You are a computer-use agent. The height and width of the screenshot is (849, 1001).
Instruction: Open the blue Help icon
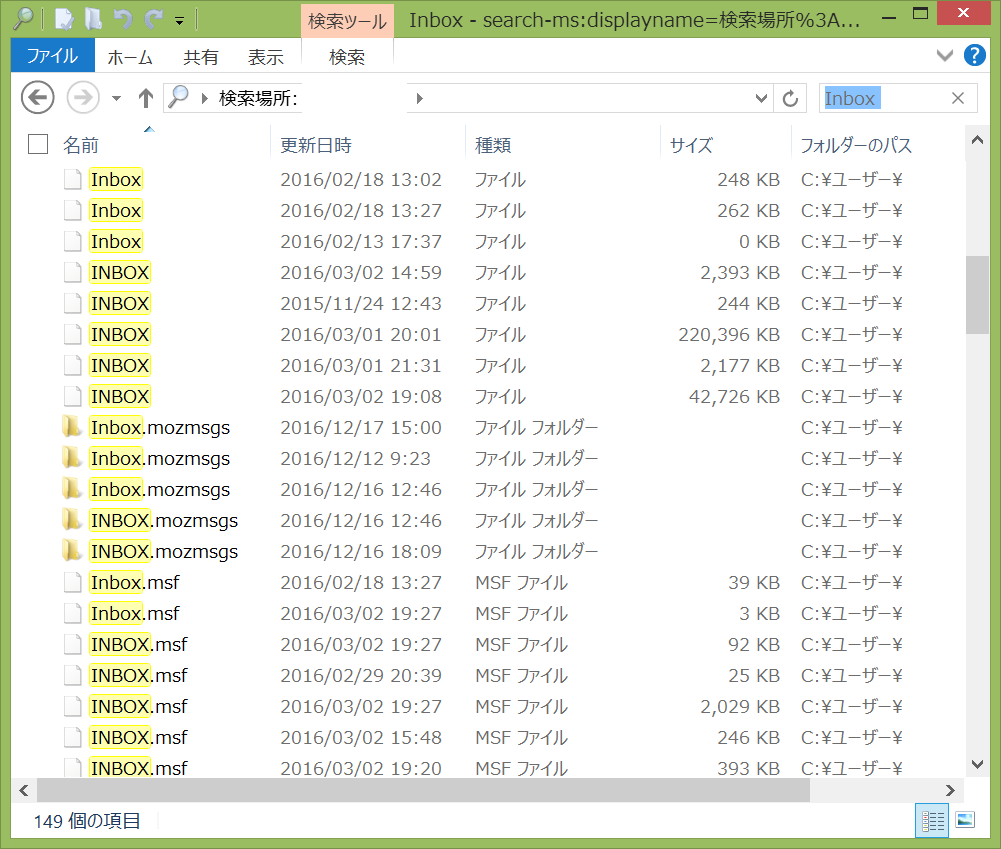click(974, 55)
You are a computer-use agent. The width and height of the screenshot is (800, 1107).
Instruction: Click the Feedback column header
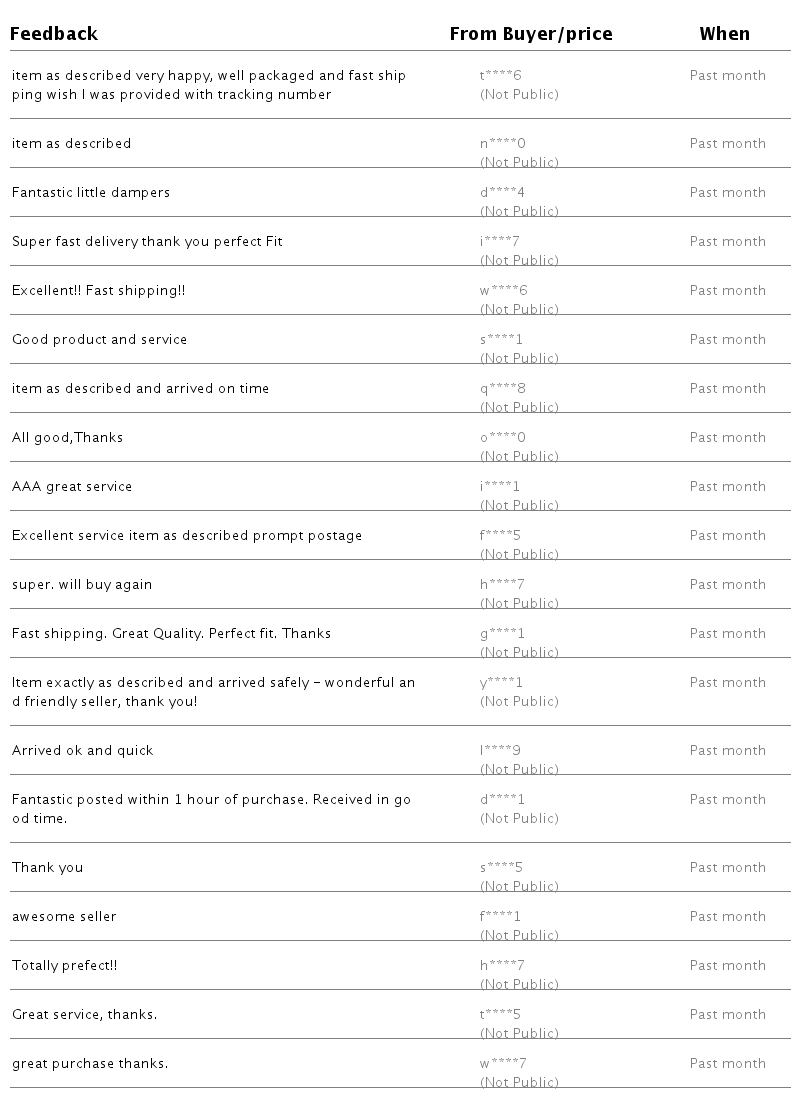pyautogui.click(x=55, y=34)
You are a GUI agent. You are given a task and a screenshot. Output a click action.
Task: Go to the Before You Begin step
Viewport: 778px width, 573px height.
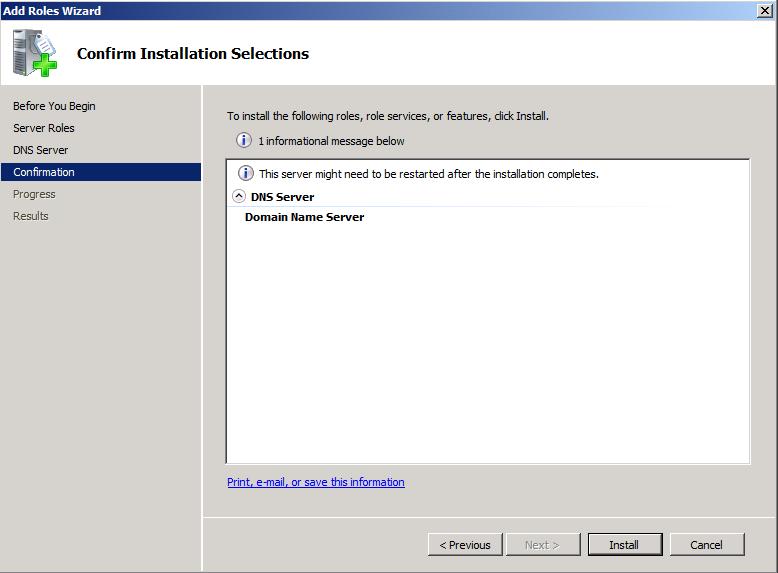click(x=54, y=106)
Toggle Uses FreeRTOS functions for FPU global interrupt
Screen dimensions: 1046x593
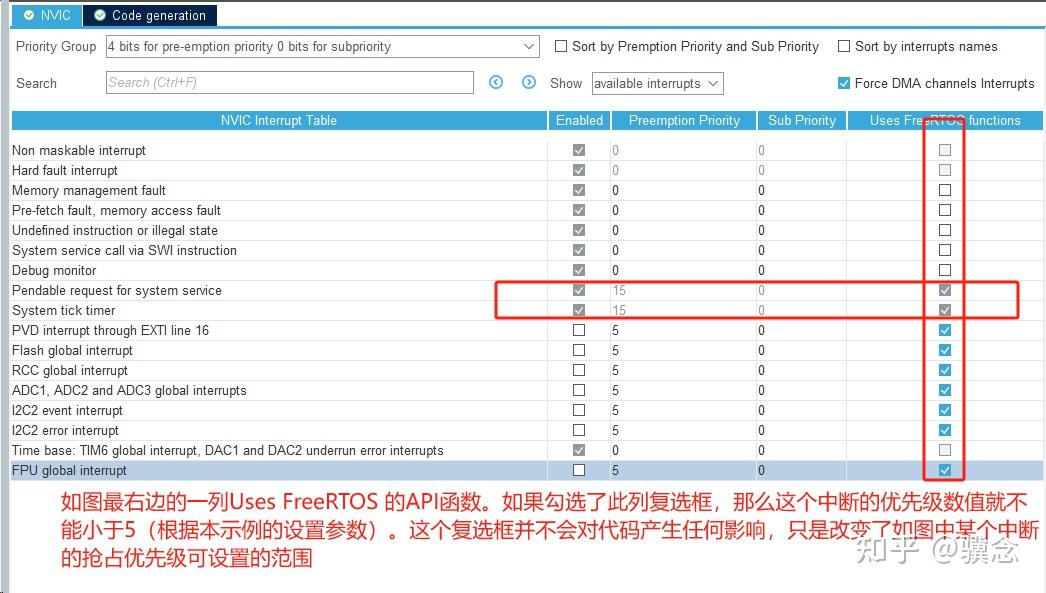[942, 470]
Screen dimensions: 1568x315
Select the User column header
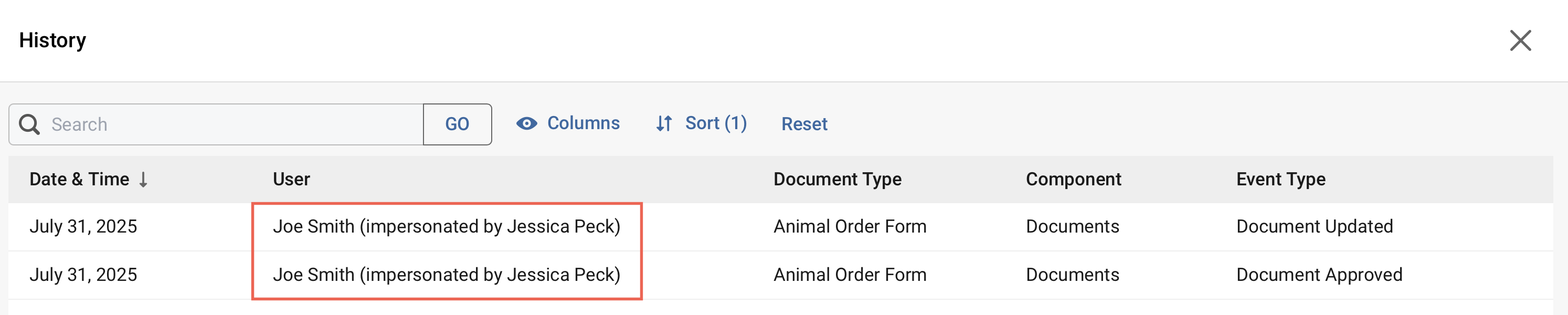[x=291, y=179]
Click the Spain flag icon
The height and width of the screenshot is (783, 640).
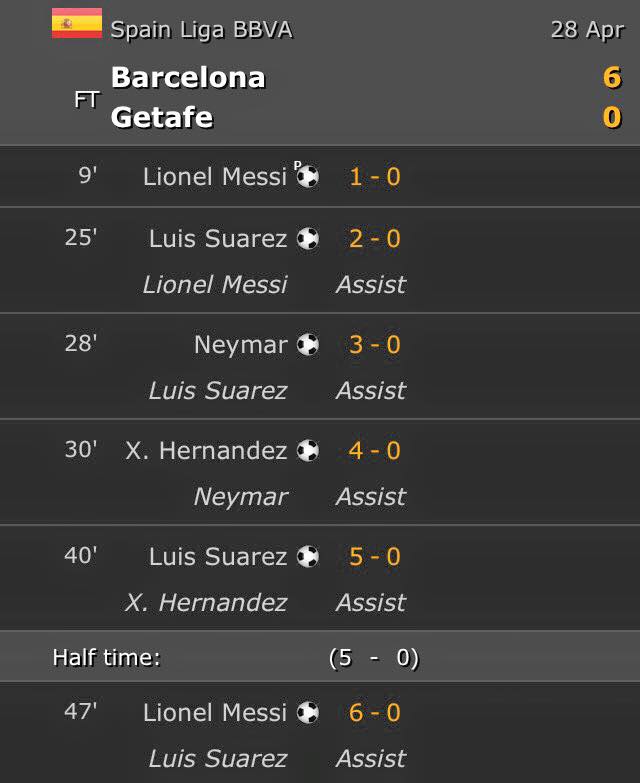[77, 23]
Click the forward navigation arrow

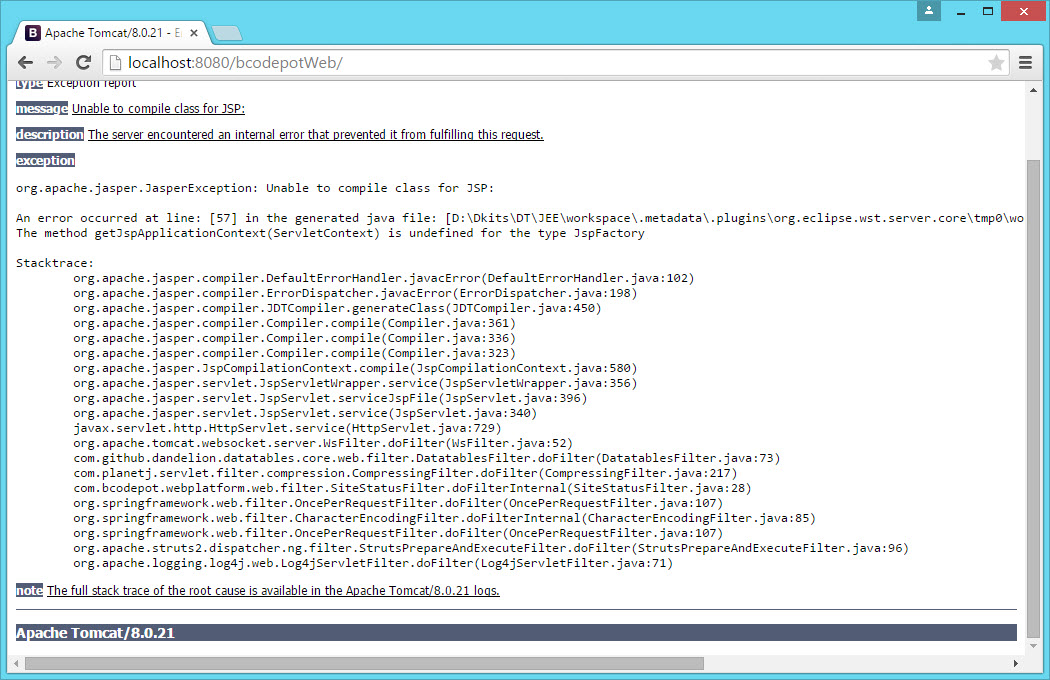[54, 62]
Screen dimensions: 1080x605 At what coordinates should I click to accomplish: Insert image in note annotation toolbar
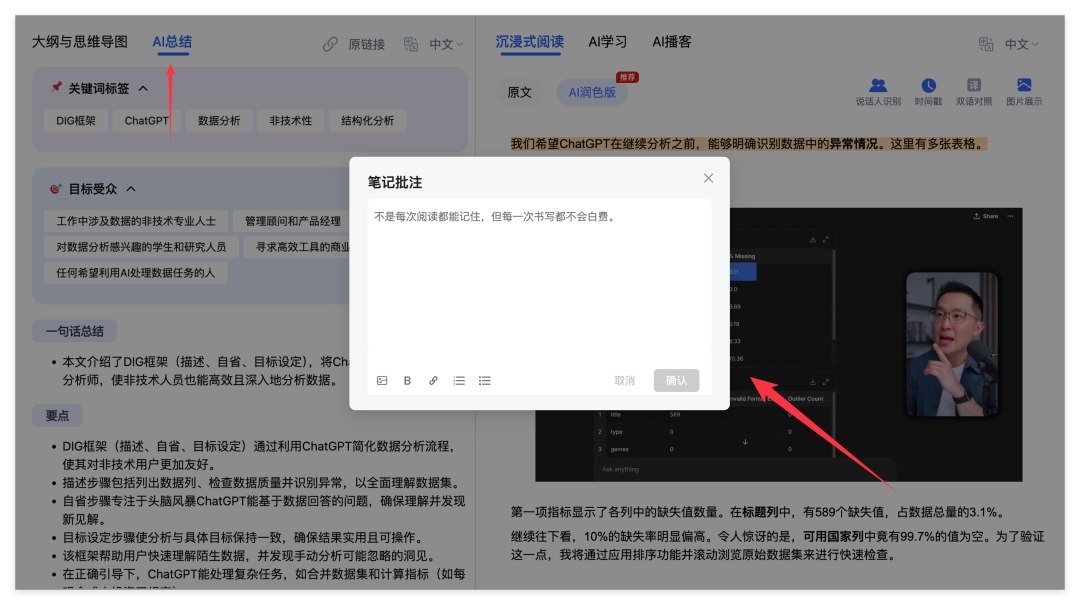click(x=382, y=381)
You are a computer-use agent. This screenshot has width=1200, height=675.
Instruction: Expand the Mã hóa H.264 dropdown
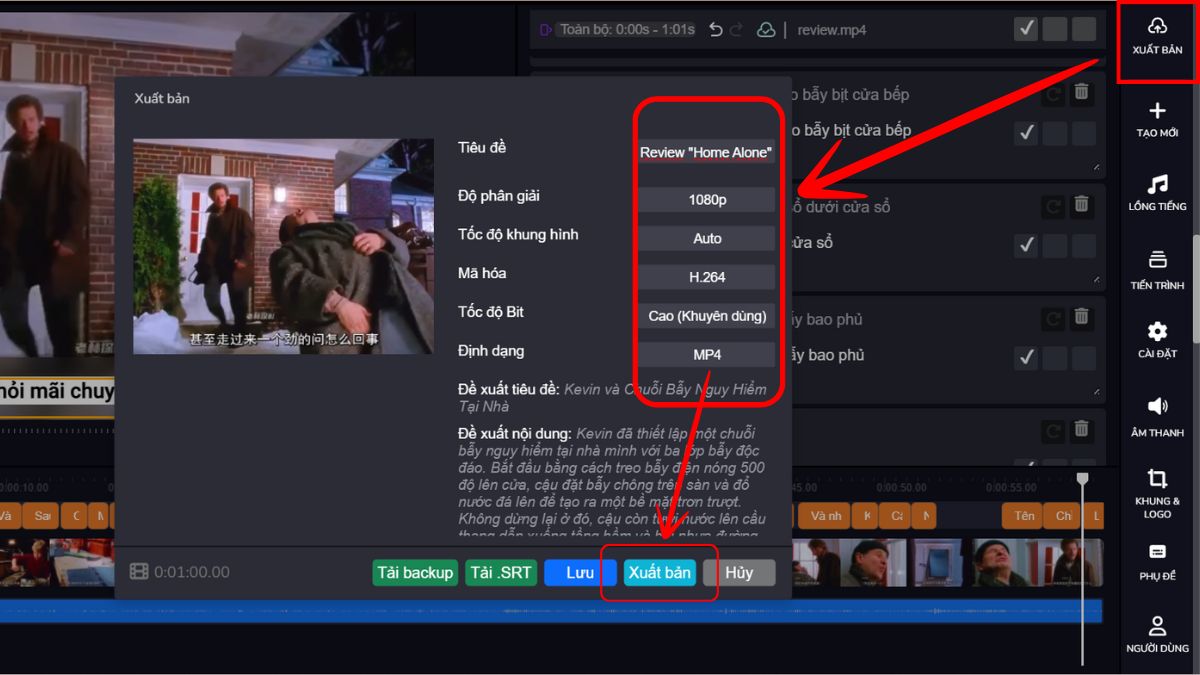[707, 277]
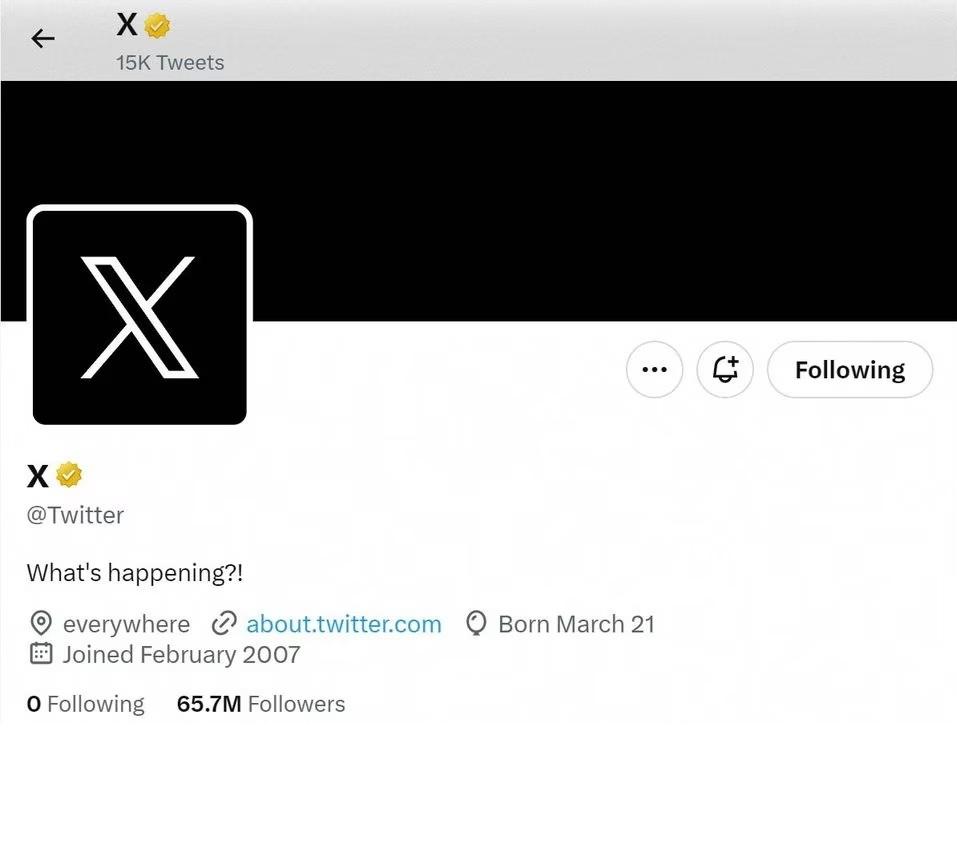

——————

**WHAT THE TASK ASKS:**
Rewrite the material above as a numbered list with one line per item, skipping blank lines and leaving out the pictures.

**RESULT OF THE EXERCISE:**
1. You are a computer-use agent. The height and width of the screenshot is (849, 1001).
2. Instruction: Open the blue Help icon
3. click(974, 55)
4. You are a computer-use agent. The width and height of the screenshot is (800, 1107).
5. Instruction: Click the Feedback column header
6. pyautogui.click(x=55, y=34)
7. You are a GUI agent. You are given a task and a screenshot. Output a click action.
8. Task: Go to the Before You Begin step
9. Viewport: 778px width, 573px height.
10. click(x=54, y=106)
11. Toggle Uses FreeRTOS functions for FPU global interrupt
12. Screen dimensions: 1046x593
13. [942, 470]
14. Screen dimensions: 1568x315
15. Select the User column header
16. [x=291, y=179]
17. Click the Spain flag icon
18. The height and width of the screenshot is (783, 640).
19. [77, 23]
20. Click the forward navigation arrow
21. [54, 62]
22. Screen dimensions: 1080x605 At what coordinates should I click to accomplish: Insert image in note annotation toolbar
23. click(x=382, y=381)
24. You are a computer-use agent. This screenshot has width=1200, height=675.
25. Instruction: Expand the Mã hóa H.264 dropdown
26. [707, 277]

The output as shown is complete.